- **WHAT THE TASK REQUIRES**
Look through the lines below and copy each one that includes "label".

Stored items

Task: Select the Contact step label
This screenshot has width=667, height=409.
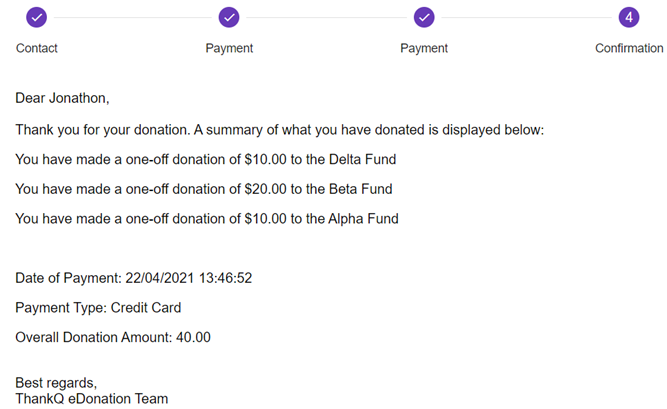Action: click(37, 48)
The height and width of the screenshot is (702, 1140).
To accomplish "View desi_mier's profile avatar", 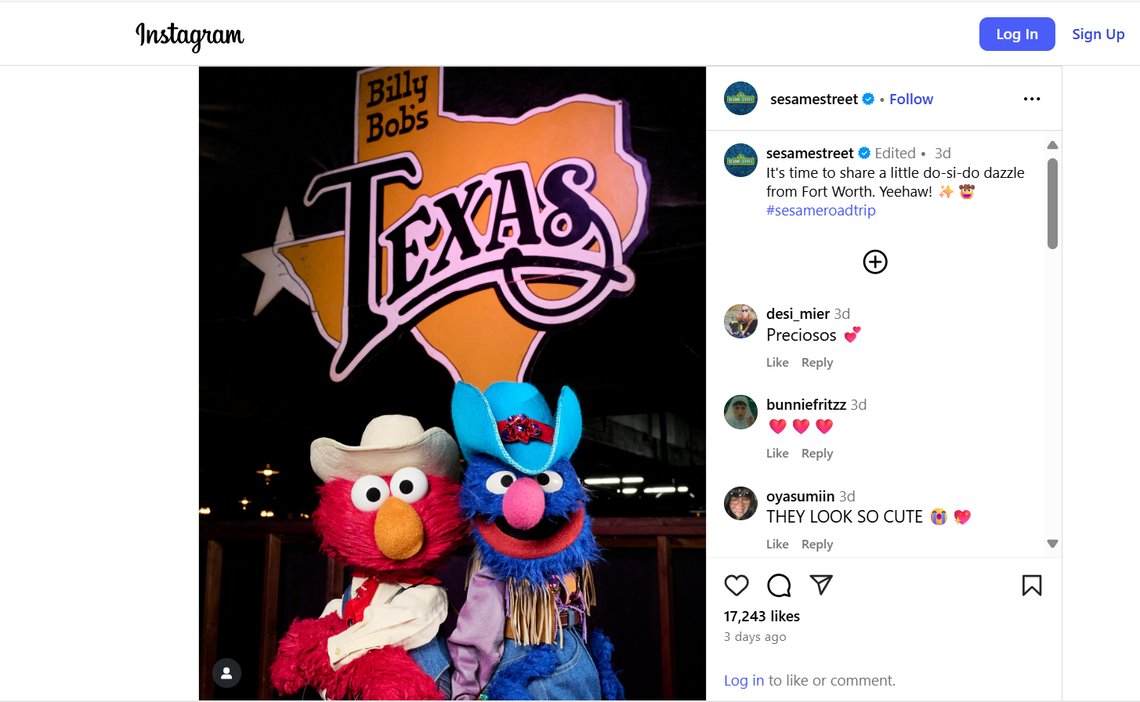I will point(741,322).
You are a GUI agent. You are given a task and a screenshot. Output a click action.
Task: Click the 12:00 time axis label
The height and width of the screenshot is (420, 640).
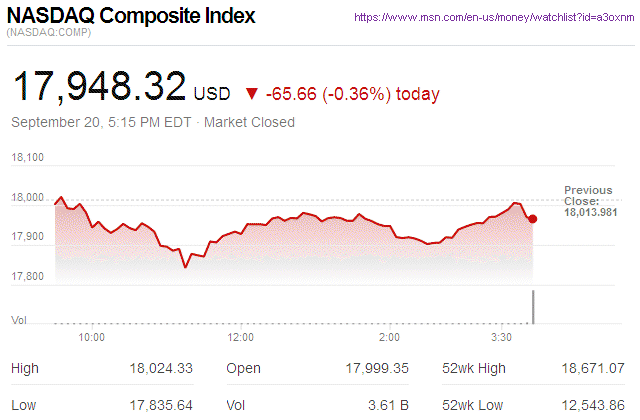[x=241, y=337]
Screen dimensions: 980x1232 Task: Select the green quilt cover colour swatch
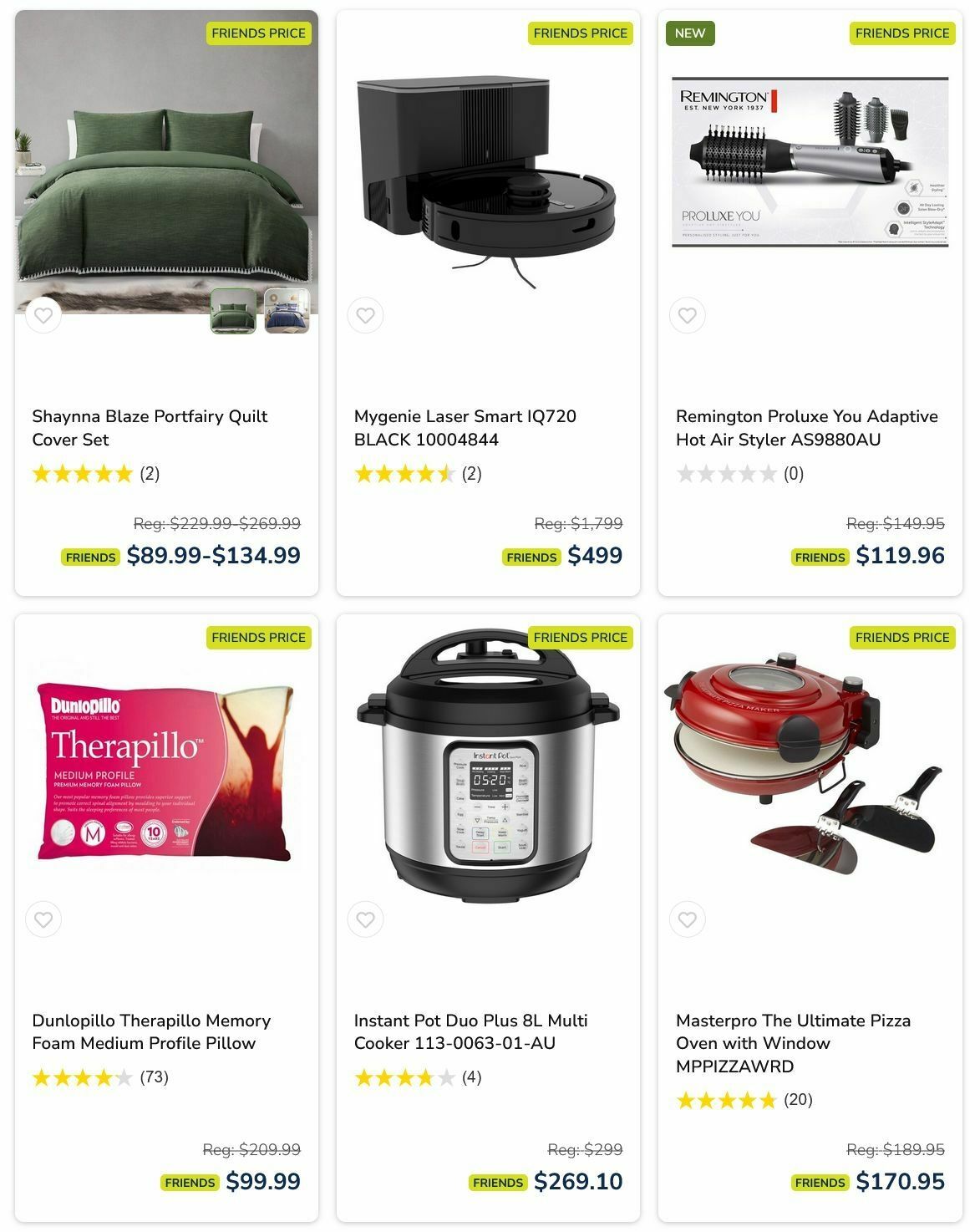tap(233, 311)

---

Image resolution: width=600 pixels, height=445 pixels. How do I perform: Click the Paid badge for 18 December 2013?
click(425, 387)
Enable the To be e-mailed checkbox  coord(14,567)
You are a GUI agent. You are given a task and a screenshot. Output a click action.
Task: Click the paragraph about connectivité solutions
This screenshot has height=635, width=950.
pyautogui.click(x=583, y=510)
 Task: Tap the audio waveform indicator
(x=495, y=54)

- **ANSWER**
Task: Select the Contact step label
Task: Click the 12:00 time axis label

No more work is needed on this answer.